Cerita soal sikap tawadlu dan hormat yang demikian besar Mbah Hasan Mangli kepada kiai dan gurunya, juga diceritakan salah satu puteranya, Gus Ahmad Ridho. ‘’Bapak Saya beberapa kali bilang, ‘Saya bisa begini karena barokah dari kiai dan guru, khususnya KH. M. Arwani Amin dan KH. Ma’mun Ahmad,’’ kisanya.
Karena menghormati kiai dan gurunya pula, saat Lebaran (Idul Fitri), jika sedang berada di Kudus, tidak berani membuka pintu rumah dan menerima. ‘’Itu karena bertetangga dengan kiai-kiai dan gurunya, di antaranya Mbah Arwani dan Mbah Ma’mun,’’ tuturnya.
KH. Abdullah Saad, pengasuh Pondok Pesantren (Ponpes) Al-Inshof, Karanganyar, Jawa Tengah menuturkan, rasa tawadlu para ulama kepada para kiai dan gurunya, itu merupakan salah satu pancaran dari nurul ilmi.
‘’Ulama itu adalah mereka yang memiliki rasa khasyyah. Ilmu itu khasyyah. Ilmu itu, ya, takut, itu. Kesemuanya dari ilmu, ya, takut. Yang punya rasa khasyyah itulah ulama,’’ kata KH. Abdullah Saad kepada Suaranahdliyin.com, Sabtu (27/10/2018).

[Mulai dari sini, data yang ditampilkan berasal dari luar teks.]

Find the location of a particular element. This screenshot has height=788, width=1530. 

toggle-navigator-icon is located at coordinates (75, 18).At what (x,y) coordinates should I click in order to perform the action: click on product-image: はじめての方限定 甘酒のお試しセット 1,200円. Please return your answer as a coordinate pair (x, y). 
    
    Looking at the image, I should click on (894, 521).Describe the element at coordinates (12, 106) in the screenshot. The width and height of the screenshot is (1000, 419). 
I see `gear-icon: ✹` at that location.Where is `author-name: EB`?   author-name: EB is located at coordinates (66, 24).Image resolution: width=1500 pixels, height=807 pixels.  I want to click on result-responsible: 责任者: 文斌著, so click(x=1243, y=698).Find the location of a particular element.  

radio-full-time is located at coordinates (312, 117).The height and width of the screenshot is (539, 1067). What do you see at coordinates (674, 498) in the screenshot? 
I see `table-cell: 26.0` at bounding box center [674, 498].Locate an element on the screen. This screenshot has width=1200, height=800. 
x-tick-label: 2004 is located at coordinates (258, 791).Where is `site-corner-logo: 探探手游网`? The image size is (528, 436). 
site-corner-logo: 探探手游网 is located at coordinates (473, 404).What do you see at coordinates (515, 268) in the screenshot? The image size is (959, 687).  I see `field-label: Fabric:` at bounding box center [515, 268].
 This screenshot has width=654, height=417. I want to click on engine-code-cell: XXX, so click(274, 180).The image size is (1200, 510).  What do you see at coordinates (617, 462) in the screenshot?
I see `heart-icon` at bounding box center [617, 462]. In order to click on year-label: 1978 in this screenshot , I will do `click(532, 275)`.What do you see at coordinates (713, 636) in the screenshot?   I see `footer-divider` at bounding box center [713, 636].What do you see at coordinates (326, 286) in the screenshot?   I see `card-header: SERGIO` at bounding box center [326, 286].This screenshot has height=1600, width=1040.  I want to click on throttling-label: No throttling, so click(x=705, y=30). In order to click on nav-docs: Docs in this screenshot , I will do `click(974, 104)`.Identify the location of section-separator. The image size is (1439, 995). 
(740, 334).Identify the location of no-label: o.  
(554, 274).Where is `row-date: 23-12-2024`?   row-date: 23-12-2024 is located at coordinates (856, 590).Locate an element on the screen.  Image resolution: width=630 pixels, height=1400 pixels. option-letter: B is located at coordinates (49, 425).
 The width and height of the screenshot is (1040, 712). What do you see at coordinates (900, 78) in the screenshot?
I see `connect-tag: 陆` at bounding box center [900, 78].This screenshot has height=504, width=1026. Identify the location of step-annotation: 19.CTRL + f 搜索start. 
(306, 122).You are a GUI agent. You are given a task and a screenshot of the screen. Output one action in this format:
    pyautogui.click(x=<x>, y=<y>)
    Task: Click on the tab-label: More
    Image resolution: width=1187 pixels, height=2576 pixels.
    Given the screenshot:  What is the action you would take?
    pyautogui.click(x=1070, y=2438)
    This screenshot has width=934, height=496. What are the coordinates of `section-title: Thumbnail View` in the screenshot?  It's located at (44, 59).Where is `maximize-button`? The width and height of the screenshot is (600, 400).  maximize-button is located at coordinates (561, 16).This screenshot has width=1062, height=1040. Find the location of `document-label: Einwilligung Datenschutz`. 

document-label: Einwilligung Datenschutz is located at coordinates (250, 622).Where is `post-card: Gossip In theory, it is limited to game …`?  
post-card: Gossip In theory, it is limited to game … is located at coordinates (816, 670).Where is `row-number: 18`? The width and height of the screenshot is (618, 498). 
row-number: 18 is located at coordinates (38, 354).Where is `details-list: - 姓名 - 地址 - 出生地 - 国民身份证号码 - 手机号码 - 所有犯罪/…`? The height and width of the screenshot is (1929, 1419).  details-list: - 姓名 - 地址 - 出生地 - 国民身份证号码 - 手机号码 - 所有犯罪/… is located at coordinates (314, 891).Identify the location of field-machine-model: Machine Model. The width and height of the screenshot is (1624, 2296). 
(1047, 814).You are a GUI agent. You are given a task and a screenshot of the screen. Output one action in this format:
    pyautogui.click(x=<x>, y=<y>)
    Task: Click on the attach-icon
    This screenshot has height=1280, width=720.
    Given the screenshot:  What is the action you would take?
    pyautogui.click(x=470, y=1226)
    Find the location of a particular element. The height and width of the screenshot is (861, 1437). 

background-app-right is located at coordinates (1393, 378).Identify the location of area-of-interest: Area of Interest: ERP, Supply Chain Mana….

Dia menambahkan, salah satu kiainya, KH. Ma’mun Ahmad, berpandangan, bahwa antara ulama dan orang pinter itu berbeda. ‘’Ulama itu sebagaimana disebutkan dalam al-Quran, innamaa yakhsya Allaha min ‘Ibadihi al-‘ulama. Sedang orang yang memiliki ilmu, itu lebih tepat disebut sebagai cendekiawan,’’ ujarnya.
Mengutip salah satu syair, KH. Abdullah Saad pun berpesan, ‘’Sabarlah kamu atas pahitnya rasa cuek (diasingkan) oleh seorang guru. Sebab sesungguhnya kegagalan ilmu -pada seorang murid- itu timbul dari kemarahan seorang guru,’’ terangnya.